Mereka berlari ke gerbang desa. Di sana, seorang pemuda Garuda Hitam berbaring di atas tikar darurat, tubuhnya penuh luka dan lebam parah. Topengnya retak, memperlihatkan sebagian wajahnya yang masih muda.

Pemuda itu melihat Boy mendekat, matanya melebar.

"K… kau… Boy?"

Boy berlutut. "Apa yang terjadi?"

"Sa… seseorang… menyerang markas kami…" Pemuda itu terbatuk, darah muncul di sudut mulutnya.

"Siapa?"

Pemuda itu perlahan mengangkat tangan, menunjuk Boy… lalu menggenggam pakaian Boy dengan sisa tenaga terakhirnya.

"Dia… mencari kau…"

Desanya seakan membeku.

Pemuda itu mencoba bicara lagi… namun tubuhnya jatuh lemas.

Boy membeku.

Danu terpaku.

Badu menutup mulutnya.

Sita, yang entah sejak kapan sudah berdiri di belakang, memucat.

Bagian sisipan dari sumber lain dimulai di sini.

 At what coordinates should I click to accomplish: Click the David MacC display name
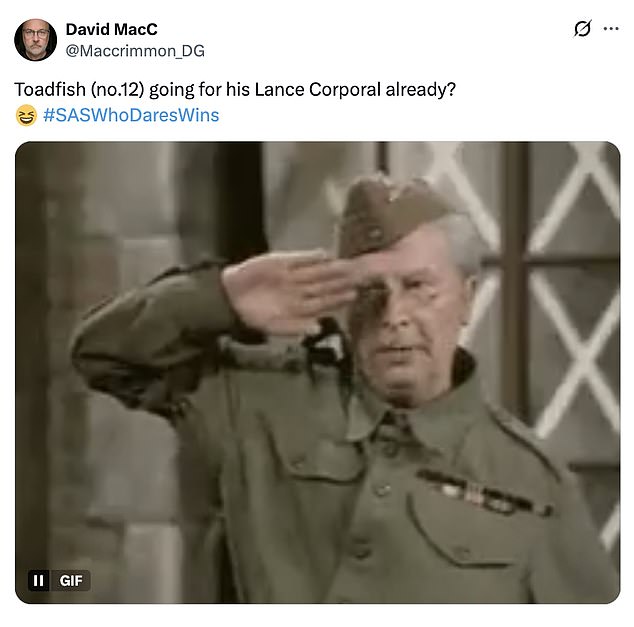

Rani menahan napas di kejauhan.

Master Raga berbisik dengan suara rendah yang penuh kekhawatiran.

"…Dia akhirnya bergerak."

Boy merasakan suara itu menggema hingga ke tulang.

Di kejauhan, kabut mengumpul, membentuk siluet gelap yang bergerak mendekati desa.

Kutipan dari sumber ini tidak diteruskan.